» EXERCISE DIRECTIONS: Start at the line with "Task: Open Gemini AI assistant sparkle icon" in the records below, stop at the line with "Task: Sort by", and return every line in that span exactly, the two end lines included.

» Pixel coordinate grounding data:
────────────────────
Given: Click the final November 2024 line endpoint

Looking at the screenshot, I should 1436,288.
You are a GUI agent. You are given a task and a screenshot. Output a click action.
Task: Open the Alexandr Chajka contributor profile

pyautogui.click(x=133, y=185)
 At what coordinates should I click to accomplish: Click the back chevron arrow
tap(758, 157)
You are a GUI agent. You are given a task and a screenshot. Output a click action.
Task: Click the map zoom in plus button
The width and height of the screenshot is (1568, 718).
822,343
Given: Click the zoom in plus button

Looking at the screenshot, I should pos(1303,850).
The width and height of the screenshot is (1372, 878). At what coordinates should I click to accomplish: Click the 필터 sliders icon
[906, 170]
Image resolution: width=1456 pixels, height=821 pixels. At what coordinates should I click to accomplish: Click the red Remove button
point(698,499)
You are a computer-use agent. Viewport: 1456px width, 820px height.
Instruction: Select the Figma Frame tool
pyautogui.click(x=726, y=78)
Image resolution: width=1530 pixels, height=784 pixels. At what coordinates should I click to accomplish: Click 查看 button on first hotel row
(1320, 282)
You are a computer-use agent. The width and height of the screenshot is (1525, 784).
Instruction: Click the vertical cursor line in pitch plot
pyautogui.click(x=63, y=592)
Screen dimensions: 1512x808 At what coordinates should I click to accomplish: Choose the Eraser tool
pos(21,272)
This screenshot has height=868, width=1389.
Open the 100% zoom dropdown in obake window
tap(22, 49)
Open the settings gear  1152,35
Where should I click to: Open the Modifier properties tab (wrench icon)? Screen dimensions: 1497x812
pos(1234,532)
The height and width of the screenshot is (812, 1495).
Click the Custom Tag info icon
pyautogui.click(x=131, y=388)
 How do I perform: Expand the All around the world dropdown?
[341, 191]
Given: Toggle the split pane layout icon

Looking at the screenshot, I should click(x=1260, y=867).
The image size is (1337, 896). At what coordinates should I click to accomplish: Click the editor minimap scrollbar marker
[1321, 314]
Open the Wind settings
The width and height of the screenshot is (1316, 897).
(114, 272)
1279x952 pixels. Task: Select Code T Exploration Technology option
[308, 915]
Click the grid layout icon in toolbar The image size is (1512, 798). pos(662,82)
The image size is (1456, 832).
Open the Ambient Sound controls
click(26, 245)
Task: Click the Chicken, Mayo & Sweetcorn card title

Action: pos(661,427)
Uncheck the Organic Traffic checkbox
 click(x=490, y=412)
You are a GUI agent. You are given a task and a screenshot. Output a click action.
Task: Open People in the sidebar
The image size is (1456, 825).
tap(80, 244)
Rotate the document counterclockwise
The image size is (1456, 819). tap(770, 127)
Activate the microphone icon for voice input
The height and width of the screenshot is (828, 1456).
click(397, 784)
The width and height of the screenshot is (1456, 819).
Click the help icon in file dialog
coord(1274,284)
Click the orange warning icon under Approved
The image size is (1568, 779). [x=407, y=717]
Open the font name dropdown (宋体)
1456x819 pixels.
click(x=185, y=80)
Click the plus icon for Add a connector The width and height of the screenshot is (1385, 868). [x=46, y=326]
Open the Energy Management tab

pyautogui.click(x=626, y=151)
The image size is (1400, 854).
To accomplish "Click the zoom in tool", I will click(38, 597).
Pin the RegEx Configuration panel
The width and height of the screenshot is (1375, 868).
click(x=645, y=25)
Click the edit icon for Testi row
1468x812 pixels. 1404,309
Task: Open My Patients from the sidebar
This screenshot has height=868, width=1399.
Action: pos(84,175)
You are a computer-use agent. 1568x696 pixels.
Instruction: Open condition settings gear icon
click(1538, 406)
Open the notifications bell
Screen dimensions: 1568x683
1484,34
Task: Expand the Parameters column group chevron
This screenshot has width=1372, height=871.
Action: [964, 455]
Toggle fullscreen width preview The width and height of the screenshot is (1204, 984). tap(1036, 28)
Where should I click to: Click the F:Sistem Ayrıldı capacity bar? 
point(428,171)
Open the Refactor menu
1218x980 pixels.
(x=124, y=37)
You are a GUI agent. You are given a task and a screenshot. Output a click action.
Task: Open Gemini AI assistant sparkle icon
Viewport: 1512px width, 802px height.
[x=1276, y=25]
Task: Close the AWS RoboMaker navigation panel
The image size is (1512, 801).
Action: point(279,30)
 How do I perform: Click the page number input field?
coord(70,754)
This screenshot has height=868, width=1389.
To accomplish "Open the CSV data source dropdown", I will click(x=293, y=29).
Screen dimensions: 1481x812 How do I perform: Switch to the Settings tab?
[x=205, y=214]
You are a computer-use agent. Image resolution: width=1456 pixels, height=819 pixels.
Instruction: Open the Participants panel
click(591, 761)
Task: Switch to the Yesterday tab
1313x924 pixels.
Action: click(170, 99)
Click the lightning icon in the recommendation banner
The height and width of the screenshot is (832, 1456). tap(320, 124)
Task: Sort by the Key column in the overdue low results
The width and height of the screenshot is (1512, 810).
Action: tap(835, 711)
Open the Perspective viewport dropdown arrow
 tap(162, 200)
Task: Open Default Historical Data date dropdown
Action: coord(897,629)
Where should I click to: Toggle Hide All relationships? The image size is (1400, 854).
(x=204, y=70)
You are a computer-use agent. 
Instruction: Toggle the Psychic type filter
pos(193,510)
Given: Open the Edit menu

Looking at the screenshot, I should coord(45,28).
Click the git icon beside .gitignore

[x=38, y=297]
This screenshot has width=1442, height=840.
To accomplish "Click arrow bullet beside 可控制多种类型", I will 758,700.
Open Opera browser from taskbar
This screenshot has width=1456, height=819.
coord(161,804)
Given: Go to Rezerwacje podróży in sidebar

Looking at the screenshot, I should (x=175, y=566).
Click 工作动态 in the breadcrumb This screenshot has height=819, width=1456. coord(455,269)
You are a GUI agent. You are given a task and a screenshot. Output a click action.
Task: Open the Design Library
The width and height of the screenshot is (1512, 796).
────────────────────
» REPLY TO THE TASK:
Task: Open Gemini AI assistant sparkle icon
Viewport: 1512px width, 802px height.
[x=1276, y=25]
Task: Close the AWS RoboMaker navigation panel
The image size is (1512, 801).
Action: point(279,30)
 How do I perform: Click the page number input field?
coord(70,754)
This screenshot has height=868, width=1389.
To accomplish "Open the CSV data source dropdown", I will click(x=293, y=29).
Screen dimensions: 1481x812 How do I perform: Switch to the Settings tab?
[x=205, y=214]
You are a computer-use agent. Image resolution: width=1456 pixels, height=819 pixels.
Instruction: Open the Participants panel
click(591, 761)
Task: Switch to the Yesterday tab
1313x924 pixels.
Action: click(170, 99)
Click the lightning icon in the recommendation banner
The height and width of the screenshot is (832, 1456). tap(320, 124)
Task: Sort by the Key column in the overdue low results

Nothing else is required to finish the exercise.